- EXTRAIT DU TEXTE:
* * * * * * * * *
Les problèmes posés par le fossé générationnel – qu’on reconnaît à des expressions telles que « De mon temps... » et « Les jeunes d’aujourd’hui... » – sont plus sérieux que jamais. La mondialisation et la société virtuelle ont donné naissance à une génération totalement renouvelée et radicalement différente. La question essentielle, la plus urgente, est de savoir si, à ce jour, l’univers canin en a pris conscience et s’il est prêt à réagir au mieux à ce phénomène.
Imaginez ce que seront une Exposition Mondiale ou une épreuve d’Utilité avec qualification IPO dans trente ans.
D’ici là, le catalogue sera plus que probablement disponible en accès interactif via votre tablette – et l’affichage des résultats en temps réel sera une fonctionnalité de base. Reste à savoir si ceux qui, aujourd’hui, aspirent ardemment à trouver leur place dans l’ordre des choses – et la trouvent généralement sur la Toile – seront suffisamment passionnés pour ne serait-ce que prendre part à ces événements !
Quelle certitude avons-nous qu’une génération qui communique avec le monde par smartphones interposés aura même l’envie de rallier l’univers canin ? La prochaine génération – dont feront partie les héritiers d’éleveurs de renommée mondiale et les descendants de célèbres conducteurs ou entraîneurs de chiens d’Utilité ou d’Agility – sera-t-elle suffisamment motivée pour fournir pendant des décennies les efforts et le travail assidu indissociables du succès et de la réussite, au lieu de « liker » et de suivre les réactions à leurs derniers posts ?
© Zsofcsin Jenő
La génération en pleine croissance – née entre 1995 et 2009, et baptisée « Z » – diffère même de la génération précédente, la génération « Y ».
Le processus de mondialisation, à présent achevé, a fait tomber toutes les barrières géographiques et éradiqué tout ce qui pouvait faire entraver ou ralentir la libre circulation de l’information. La société numérique a forgé une identité et un comportement entièrement nouveaux chez ceux qui seront appelés à rejoindre le monde des adultes d’ici quelques années.
C’est indéniable : la réalité virtuelle fait partie intégrante de la génération « Z » – raison pour laquelle ces enfants sont aussi appelés dotcom kids (jeunesse point-com). Des études montrent qu’ils sont connectés à Internet de manière quasi permanente, ce qui les amène à recueillir et à traiter des volumes impressionnants d’informations. Leur savoir repose sur des sources d’informations en accès immédiat, facilement assimilables quoique douteuses, au détriment des livres. Ils se dissocient du monde extérieur, qu’ils considèrent comme une menace sur laquelle ils n’ont absolument aucun contrôle.
* * * * * * * * *
Données sur les éléments et leur place dans le texte:
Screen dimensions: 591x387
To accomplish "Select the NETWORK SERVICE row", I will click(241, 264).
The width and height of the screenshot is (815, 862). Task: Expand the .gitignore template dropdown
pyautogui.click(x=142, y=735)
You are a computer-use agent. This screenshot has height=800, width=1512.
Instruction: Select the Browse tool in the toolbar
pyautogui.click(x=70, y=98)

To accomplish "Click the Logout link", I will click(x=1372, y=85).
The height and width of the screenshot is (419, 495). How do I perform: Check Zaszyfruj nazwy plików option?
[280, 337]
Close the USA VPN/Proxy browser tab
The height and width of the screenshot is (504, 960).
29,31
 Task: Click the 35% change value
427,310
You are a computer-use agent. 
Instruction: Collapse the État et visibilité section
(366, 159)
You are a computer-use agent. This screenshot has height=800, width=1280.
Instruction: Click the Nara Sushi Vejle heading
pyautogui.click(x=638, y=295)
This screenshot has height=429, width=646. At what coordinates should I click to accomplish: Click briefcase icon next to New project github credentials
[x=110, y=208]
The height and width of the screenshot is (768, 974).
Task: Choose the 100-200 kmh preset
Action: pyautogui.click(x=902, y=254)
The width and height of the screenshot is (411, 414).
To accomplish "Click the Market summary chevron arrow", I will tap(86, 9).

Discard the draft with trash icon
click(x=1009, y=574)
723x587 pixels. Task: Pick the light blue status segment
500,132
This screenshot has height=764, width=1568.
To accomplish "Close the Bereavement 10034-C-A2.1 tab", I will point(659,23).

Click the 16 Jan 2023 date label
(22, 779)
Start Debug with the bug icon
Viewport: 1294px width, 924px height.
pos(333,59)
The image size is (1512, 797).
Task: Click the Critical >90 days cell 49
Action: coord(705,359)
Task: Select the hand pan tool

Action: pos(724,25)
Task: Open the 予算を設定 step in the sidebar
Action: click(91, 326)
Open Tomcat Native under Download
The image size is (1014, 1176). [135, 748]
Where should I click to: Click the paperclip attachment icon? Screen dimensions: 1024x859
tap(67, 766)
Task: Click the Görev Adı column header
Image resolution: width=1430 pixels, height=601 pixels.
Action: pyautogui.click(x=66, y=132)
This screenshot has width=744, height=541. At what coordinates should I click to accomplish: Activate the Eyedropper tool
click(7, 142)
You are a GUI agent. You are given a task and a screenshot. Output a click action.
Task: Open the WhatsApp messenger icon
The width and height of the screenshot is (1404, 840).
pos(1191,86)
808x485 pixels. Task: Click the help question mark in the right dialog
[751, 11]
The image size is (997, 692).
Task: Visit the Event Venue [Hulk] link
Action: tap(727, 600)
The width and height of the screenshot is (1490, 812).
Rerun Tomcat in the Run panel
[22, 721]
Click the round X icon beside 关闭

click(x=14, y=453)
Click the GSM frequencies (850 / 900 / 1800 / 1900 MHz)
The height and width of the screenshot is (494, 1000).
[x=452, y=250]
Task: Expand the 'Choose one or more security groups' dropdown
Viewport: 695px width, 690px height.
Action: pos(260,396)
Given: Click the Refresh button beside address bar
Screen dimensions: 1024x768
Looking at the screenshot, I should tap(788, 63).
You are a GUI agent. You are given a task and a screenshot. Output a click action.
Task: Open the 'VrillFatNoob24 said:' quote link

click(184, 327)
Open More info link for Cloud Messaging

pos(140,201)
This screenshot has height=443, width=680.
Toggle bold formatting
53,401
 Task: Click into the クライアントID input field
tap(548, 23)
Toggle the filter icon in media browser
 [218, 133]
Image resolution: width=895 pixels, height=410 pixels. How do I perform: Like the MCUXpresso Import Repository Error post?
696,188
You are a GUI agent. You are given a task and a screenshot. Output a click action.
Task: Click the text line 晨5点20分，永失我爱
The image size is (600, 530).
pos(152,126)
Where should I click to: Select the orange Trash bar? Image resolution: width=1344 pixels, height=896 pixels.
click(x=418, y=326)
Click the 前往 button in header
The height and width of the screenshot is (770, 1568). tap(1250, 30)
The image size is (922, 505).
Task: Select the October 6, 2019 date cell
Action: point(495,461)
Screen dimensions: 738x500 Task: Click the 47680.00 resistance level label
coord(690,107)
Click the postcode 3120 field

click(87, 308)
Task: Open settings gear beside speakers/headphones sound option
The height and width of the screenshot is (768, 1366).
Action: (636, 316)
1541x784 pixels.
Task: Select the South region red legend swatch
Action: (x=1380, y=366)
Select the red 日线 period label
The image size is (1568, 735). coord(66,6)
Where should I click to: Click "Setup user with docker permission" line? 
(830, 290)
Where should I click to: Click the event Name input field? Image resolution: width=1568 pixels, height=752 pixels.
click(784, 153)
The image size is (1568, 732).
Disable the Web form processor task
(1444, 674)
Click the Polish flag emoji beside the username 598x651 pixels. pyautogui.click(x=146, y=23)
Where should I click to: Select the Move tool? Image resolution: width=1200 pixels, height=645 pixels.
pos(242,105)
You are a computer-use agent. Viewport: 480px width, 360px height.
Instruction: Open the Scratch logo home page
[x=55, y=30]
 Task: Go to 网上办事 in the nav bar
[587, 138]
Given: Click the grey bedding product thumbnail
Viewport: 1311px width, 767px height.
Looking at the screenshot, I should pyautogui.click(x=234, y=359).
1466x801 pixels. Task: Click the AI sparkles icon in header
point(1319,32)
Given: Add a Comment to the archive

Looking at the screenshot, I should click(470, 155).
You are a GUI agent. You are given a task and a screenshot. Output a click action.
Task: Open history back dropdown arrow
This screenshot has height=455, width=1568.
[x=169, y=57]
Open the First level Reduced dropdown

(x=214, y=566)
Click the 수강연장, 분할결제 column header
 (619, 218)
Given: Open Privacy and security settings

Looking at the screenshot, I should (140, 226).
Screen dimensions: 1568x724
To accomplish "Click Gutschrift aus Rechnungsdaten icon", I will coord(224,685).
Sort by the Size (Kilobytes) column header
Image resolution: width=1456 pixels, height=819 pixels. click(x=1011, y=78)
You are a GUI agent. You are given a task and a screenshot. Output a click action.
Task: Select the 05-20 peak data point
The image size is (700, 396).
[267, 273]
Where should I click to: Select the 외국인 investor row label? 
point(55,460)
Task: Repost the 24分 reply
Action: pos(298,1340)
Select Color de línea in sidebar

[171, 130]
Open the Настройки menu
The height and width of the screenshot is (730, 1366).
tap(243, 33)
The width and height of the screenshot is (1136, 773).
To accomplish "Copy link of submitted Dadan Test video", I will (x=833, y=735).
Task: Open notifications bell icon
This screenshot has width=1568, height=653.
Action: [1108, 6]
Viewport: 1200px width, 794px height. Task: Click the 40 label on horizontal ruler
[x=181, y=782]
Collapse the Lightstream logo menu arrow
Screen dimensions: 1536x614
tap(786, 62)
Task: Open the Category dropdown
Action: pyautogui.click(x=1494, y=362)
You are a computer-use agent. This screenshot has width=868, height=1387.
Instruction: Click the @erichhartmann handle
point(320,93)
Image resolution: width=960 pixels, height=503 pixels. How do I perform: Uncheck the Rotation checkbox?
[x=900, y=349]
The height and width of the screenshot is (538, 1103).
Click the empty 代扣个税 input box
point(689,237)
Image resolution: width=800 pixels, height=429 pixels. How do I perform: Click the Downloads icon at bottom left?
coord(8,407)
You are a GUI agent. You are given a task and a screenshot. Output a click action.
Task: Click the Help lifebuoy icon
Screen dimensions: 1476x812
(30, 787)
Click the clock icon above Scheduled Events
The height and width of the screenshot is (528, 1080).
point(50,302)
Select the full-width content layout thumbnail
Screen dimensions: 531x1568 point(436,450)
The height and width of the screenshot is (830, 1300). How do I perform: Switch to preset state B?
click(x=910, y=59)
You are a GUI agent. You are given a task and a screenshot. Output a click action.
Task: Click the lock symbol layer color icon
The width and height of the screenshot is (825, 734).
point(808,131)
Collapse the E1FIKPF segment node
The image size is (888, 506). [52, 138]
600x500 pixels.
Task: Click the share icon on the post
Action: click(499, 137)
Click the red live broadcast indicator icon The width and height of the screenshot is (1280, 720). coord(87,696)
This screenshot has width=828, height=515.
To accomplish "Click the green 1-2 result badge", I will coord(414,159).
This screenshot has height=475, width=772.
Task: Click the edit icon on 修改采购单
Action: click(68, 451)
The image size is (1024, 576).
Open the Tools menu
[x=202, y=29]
* * * * * * * * *
- PETIT EXERCICE 1:
Dans le texte sur le fossé entre les générations, relevez chaque expression mise entre guillemets, en ne notant qu'une fois celles qui reviennent.
- PETIT EXERCICE 2:
D'après le texte sur le fossé entre les générations, entre quelles années sont nés les jeunes de la génération « Z » ?
- PETIT EXERCICE 3:
Reprenez le texte sur la génération « Z » et le monde du chien juste après sa dernière phrase, et écrivez la suite.
Les données ne servent pas ici.

- RÉSULTAT 1:
- « De mon temps... »
- « Les jeunes d'aujourd'hui... »
- « liker »
- « Z »
- « Y »

- RÉSULTAT 2:
Entre 1995 et 2009.

- RÉSULTAT 3:
La plupart de leurs échanges sociaux transitent également par cet univers virtuel. Ils n’apprennent donc pas vraiment à canaliser la frustration née de certaines situations, ce qui les conduit à fuir les échanges réels et personnels.
En bref, ils sont plus en retrait de la réalité qu’aucune génération avant eux ; leurs objectifs à long terme ne sont pas clairement définis et ils vivent au quotidien dans un monde devenu frénétique.
Elever et entraîner des chiens sont deux activités qui, pour être couronnées de succès, exigent bien plus de temps et d’efforts que le fait de poster une photo et de récolter des « likes ». Imaginez un futur dont la génération doit s’en remettre totalement à la réalité virtuelle pour gagner en assurance et s’auto-justifier. Pas très encourageant et très inquiétant !
C’est maintenant que se construit l’avenir des effectifs qui peupleront les prochaines décennies. Il est pratiquement impossible de métamorphoser une personnalité une fois celle-ci forgée et arrivée à maturité. Le tout premier pas consiste à prendre conscience du problème. Ensuite, nous allons devoir inaugurer de nouvelles manières de communiquer, qui soient adaptées à cette génération. Trouver une solution n’est pas l’affaire d’un seul homme, mais bien de la société tout entière – ou, dans ce cas précis, du monde canin.
Pour cette génération, éviter le conflit et l’échec importe sans doute davantage qu’avoir l’ambition de réussir. Et face à ce genre de situations inévitables, il faut tendre une main secourable. Si les choses tournent mal, ou prennent un tour inattendu, ne réagissons pas à chaud, ne renonçons pas sur le champ comme ils ont l’habitude de le faire, en ignorant, en rejetant ou en abandonnant l’élément perturbateur à leur terrain de jeu virtuel !
Dans ce genre de situations également, il importe de rester positif ; cela exige des aptitudes et de la méthode – nous pouvons les y initier et les guider.
Etant donné que leurs outils de communication sont complètement différents de ceux auxquels nous sommes habitués, nous devons apprendre leur langage. Nous devons trouver la méthode pédagogique qui nous permettra de leur inculquer la vision à long terme qui les conduira à s’intéresser, puis à s’impliquer. En gros, il faut leur offrir la possibilité de mériter leur réussite et d’interagir en permanence et de manière positive avec la communauté, pas sur leur terrain de jeu virtuel, mais dans la réalité.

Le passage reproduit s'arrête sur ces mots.